DATA RECORDS |
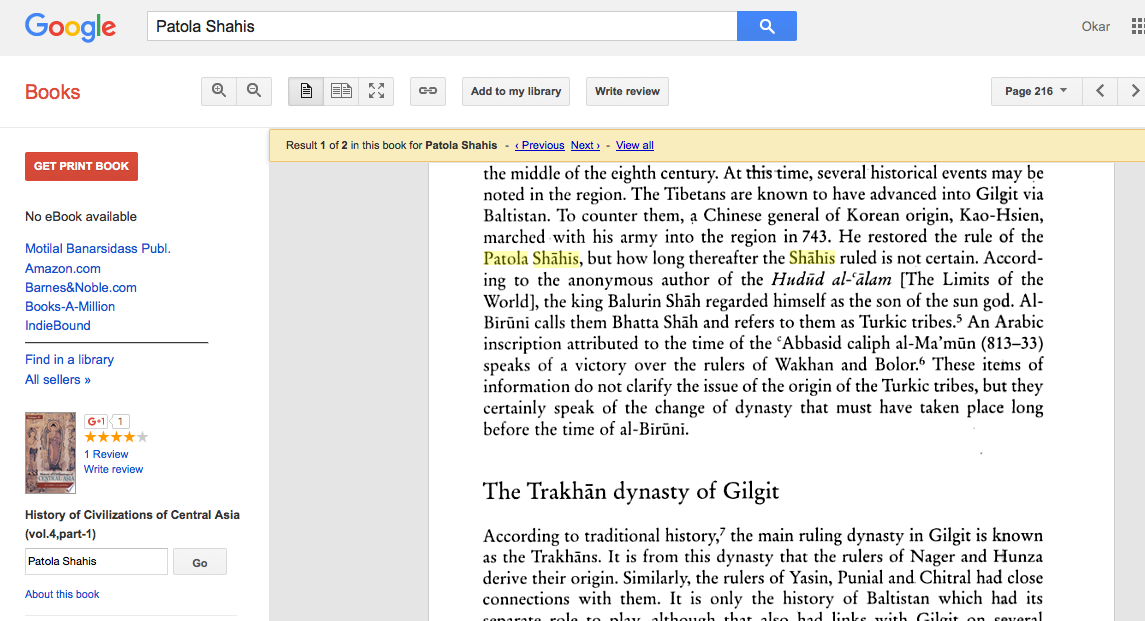Screen dimensions: 1145x621
Task: Open the Google apps grid icon
Action: point(1138,26)
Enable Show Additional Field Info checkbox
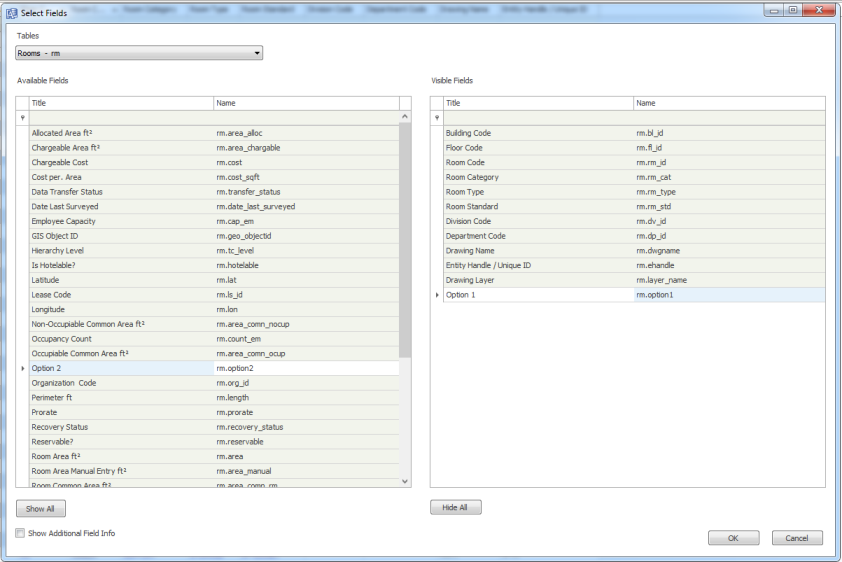 (x=20, y=533)
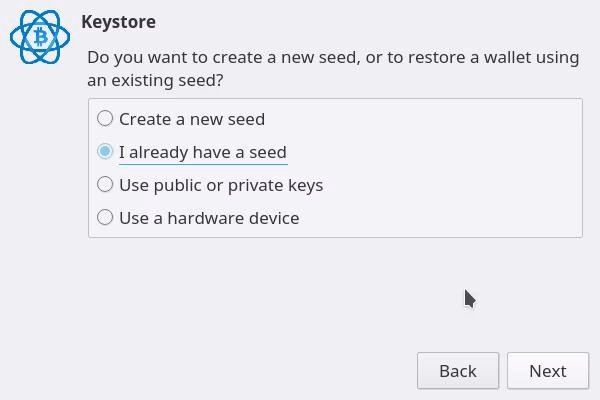Click the "Keystore" heading

coord(118,22)
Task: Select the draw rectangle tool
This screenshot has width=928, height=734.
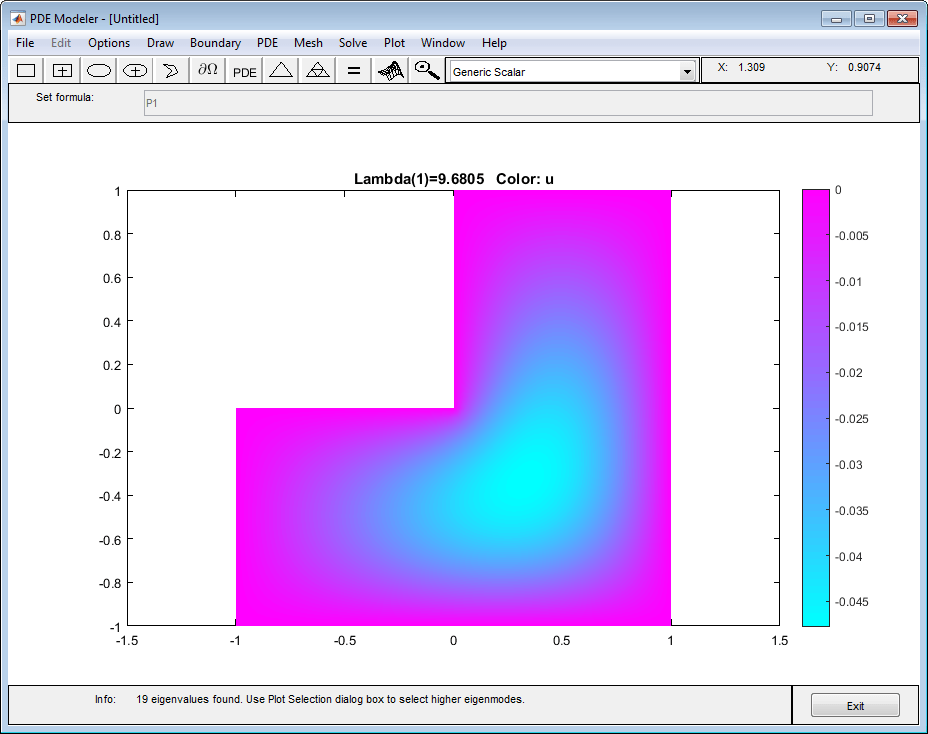Action: (26, 70)
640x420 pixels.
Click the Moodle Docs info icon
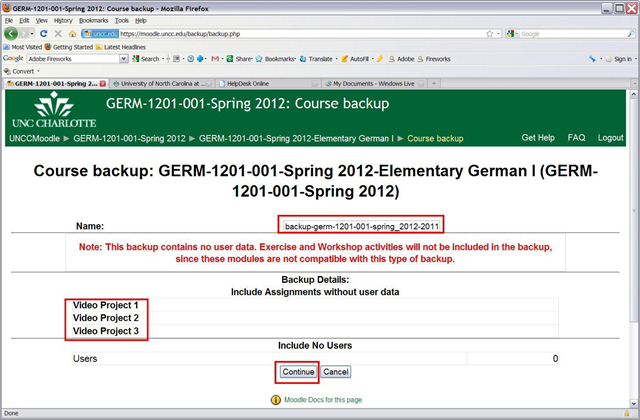click(x=275, y=399)
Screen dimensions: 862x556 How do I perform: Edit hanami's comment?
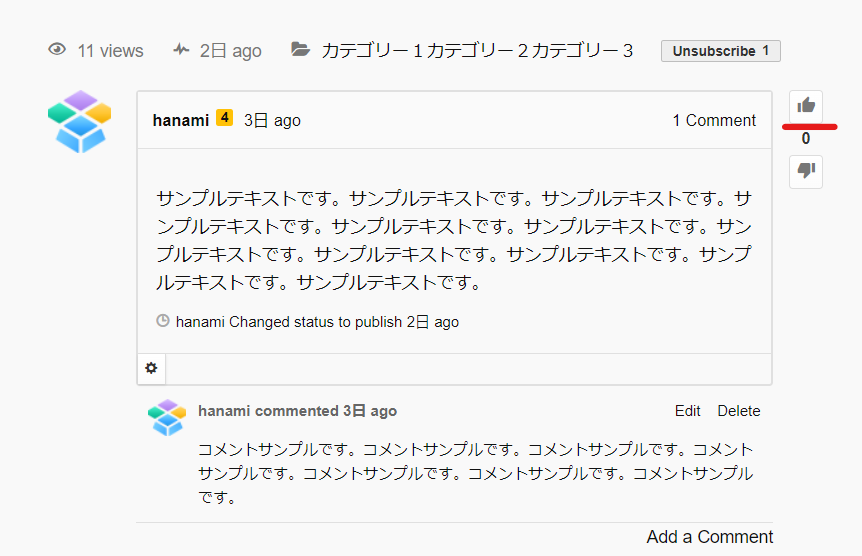click(687, 411)
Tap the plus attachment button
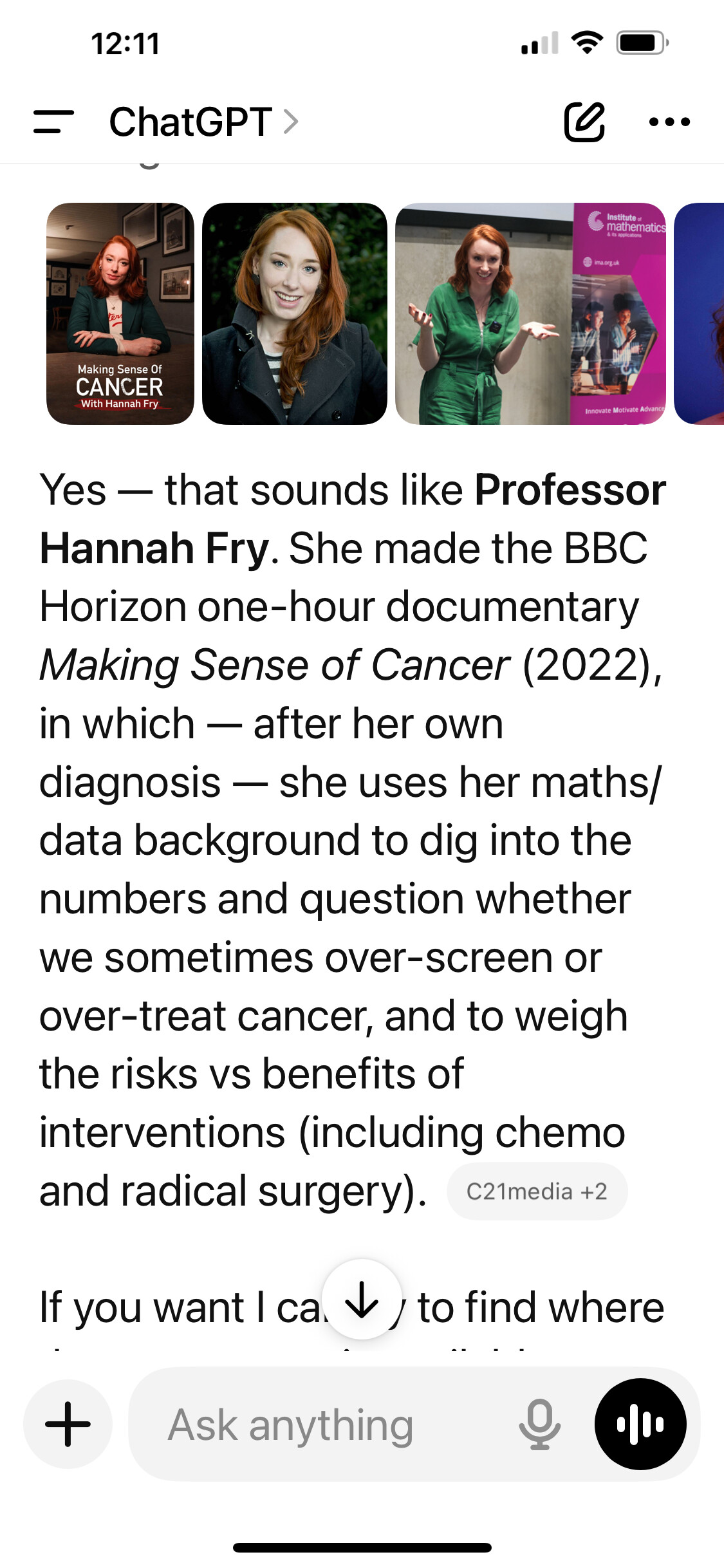 point(68,1424)
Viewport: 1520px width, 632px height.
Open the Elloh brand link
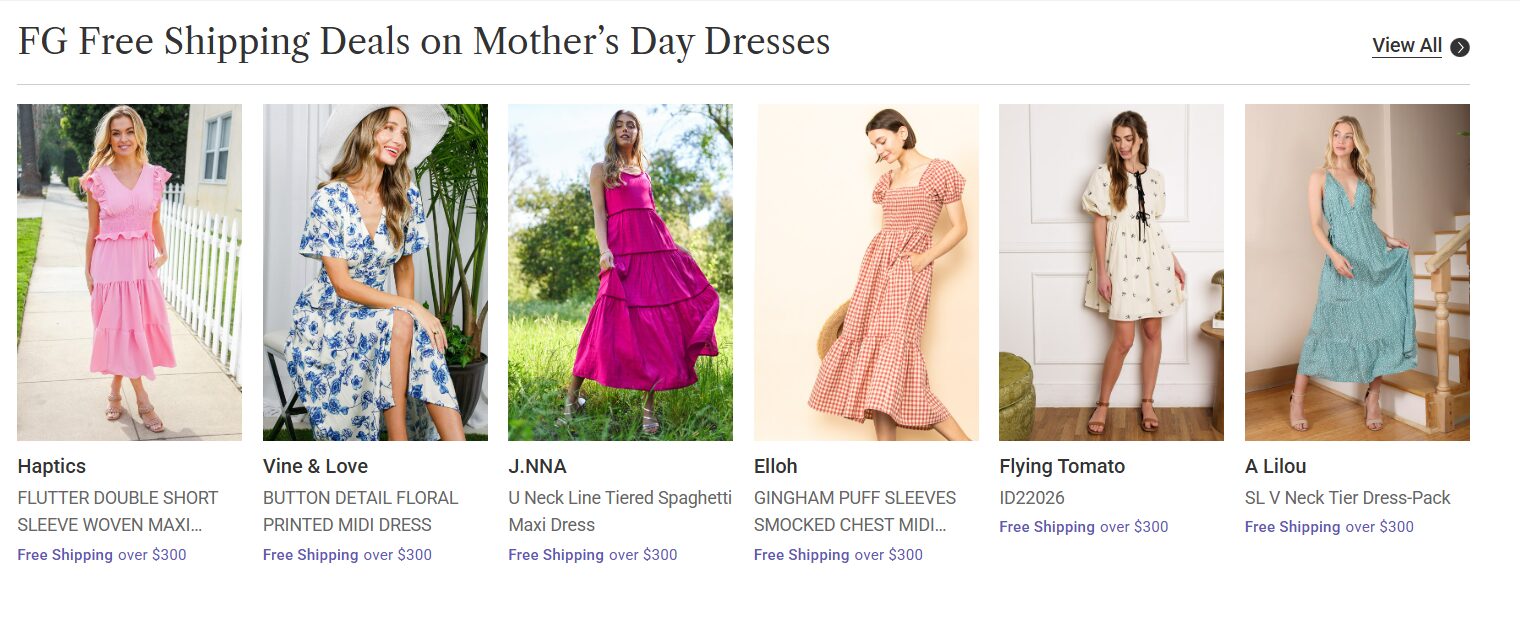click(x=776, y=466)
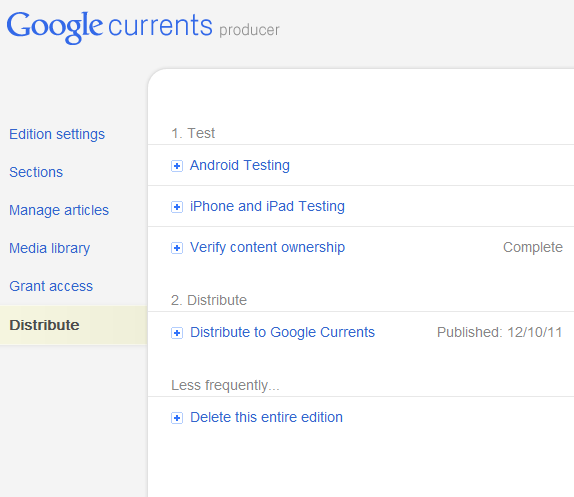Select the highlighted Distribute tab
Image resolution: width=574 pixels, height=497 pixels.
click(74, 325)
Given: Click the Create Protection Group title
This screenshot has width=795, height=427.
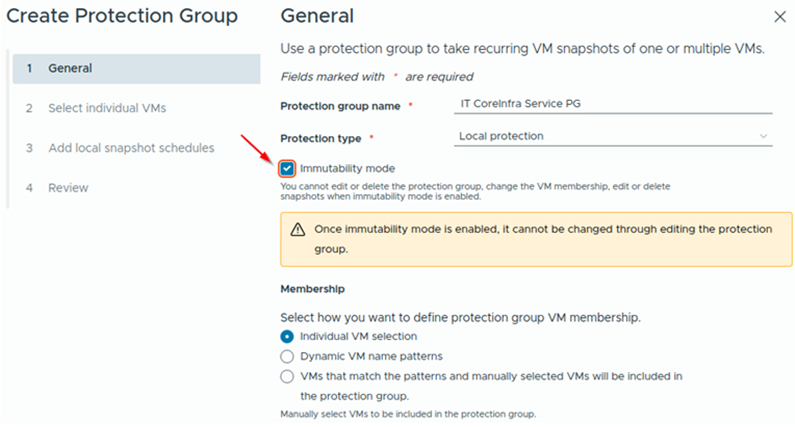Looking at the screenshot, I should tap(122, 16).
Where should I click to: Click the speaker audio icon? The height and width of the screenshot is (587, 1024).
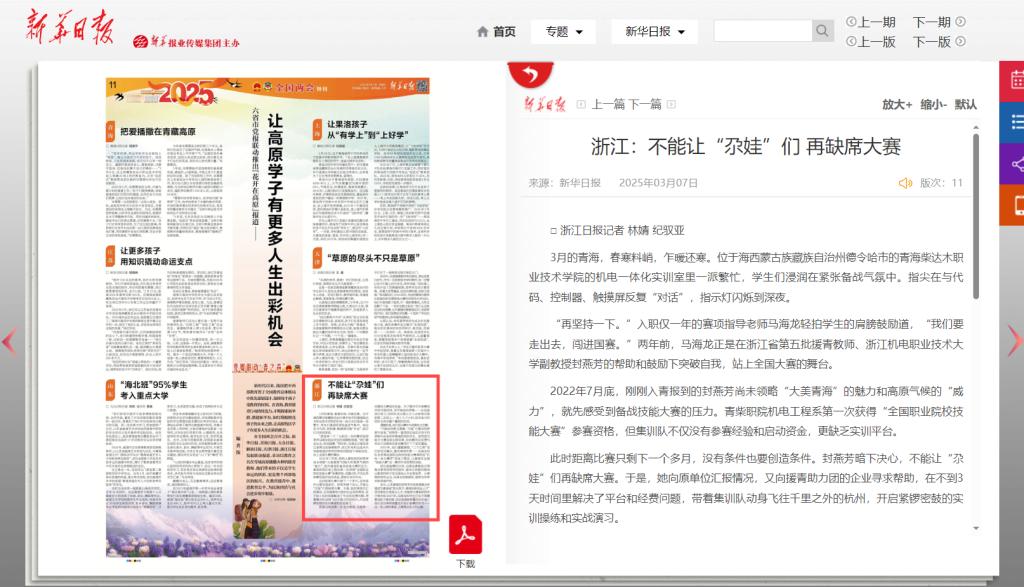tap(906, 183)
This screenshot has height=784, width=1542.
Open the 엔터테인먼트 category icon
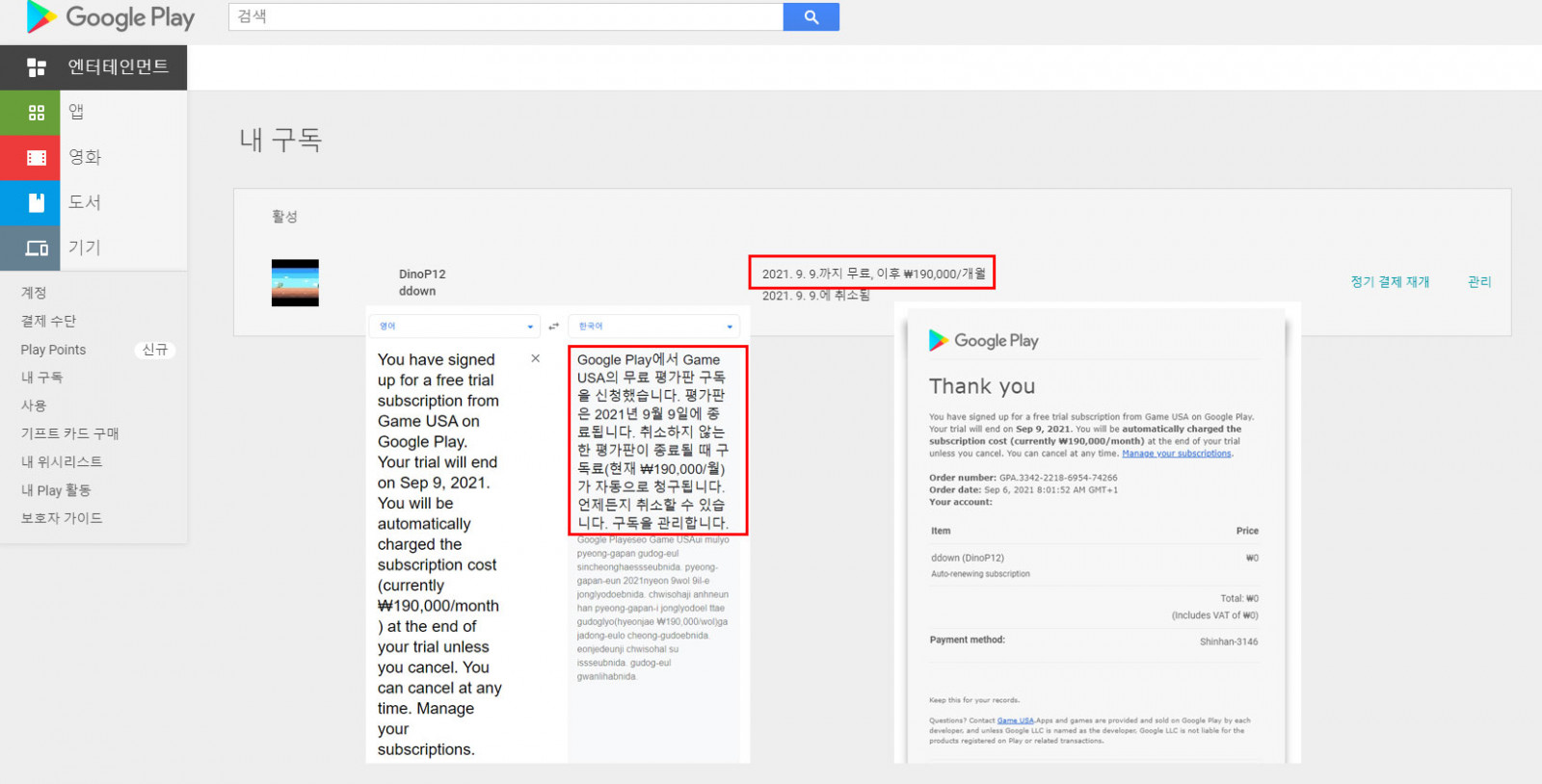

TASK TO COMPLETE |
Do not include the pictures. Quote only the lines from the line with "This screenshot has width=795, height=427." through the end of the material, both ends included, exactly.

RESULT OF THE TASK |
This screenshot has width=795, height=427.
Looking at the screenshot, I should tap(122, 16).
Where should I click to: Click the speaker audio icon? The height and width of the screenshot is (587, 1024).
tap(906, 183)
This screenshot has height=784, width=1542.
Open the 엔터테인먼트 category icon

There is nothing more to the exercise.